Last Thursday we heard submissions on the representation review, which determines the way our region is democratically represented. Rick Thorpe from the Tairawhiti Residents Association gave his submission supporting community boards and fewer councillors as a possible scenario for the future of fair representation. We face a big dilemma with a declining population in our rural areas, which now do not meet the requirements of the Local Government Commission for fair representation. Our population is actually now increasing, but mostly in the city.

We looked at all possible boundary and ward changes to comply with the commission, but they did not in any way future-proof our electoral system. We spent hours deliberating many possible scenarios, with one becoming more and more appropriate as we ran through the pros and cons.

As you probably already know, we have recommended a momentous change to the way our region could be represented at our next election. This recommendation of eight to 10 councillors representing and being voted by the whole region, with three community boards representing the Coast, the western region and the city, will be discussed on Thursday with staff feedback.

There are many community boards throughout New Zealand, some more effective than others, so we will make sure we get the right fit to suit our region’s requirements.

If this scenario is approved it will mean voters will vote for the region’s councillors and also community board members. As an example, the make-up of a community board could be four elected members who co-opt four other community members on. The ultimate situation would be to have a good mix of area, gender and age representation. Exciting times are ahead, and feedback is very welcome.

We have a full-on week with Long Term Plan (LTP) hearings on Monday and Tuesday, then a council meeting on Thursday.

After the very successful What’s The Future Tairawhiti? (WTF) campaign, which engaged with most areas of our community with meetings, event presentations and social media, it is now time to listen. There were 18,000 draft LTP documents distributed to households, 1900 consultation documents distributed to the public, 26 community meetings, and 25,334 social media interactions including Facebook posts, views, likes, comments and shares.

Now we hear the feedback via the 347 submissions received, with 77 of those wanting to be heard at our LTP hearings. We will be deliberating each day after hearing the submissions.
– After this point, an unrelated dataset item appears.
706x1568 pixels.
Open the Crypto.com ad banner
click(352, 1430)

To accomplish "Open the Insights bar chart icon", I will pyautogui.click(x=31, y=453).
I would like to thank all the submitters for their great contribution to the LTP process. The 10-year Long-Term Plan is the backbone from which the council plans and funds its future. It is one of our most important documents, and is a huge undertaking by staff who dedicate many months to completing it.

The LTP is reviewed every three years to make sure we are on track or need adjusting, before going back out to the community for consultation. Councillors are your elected voice and ears, so it is very important for us to hear your concerns and your vision to support a thriving and safe Tairawhiti.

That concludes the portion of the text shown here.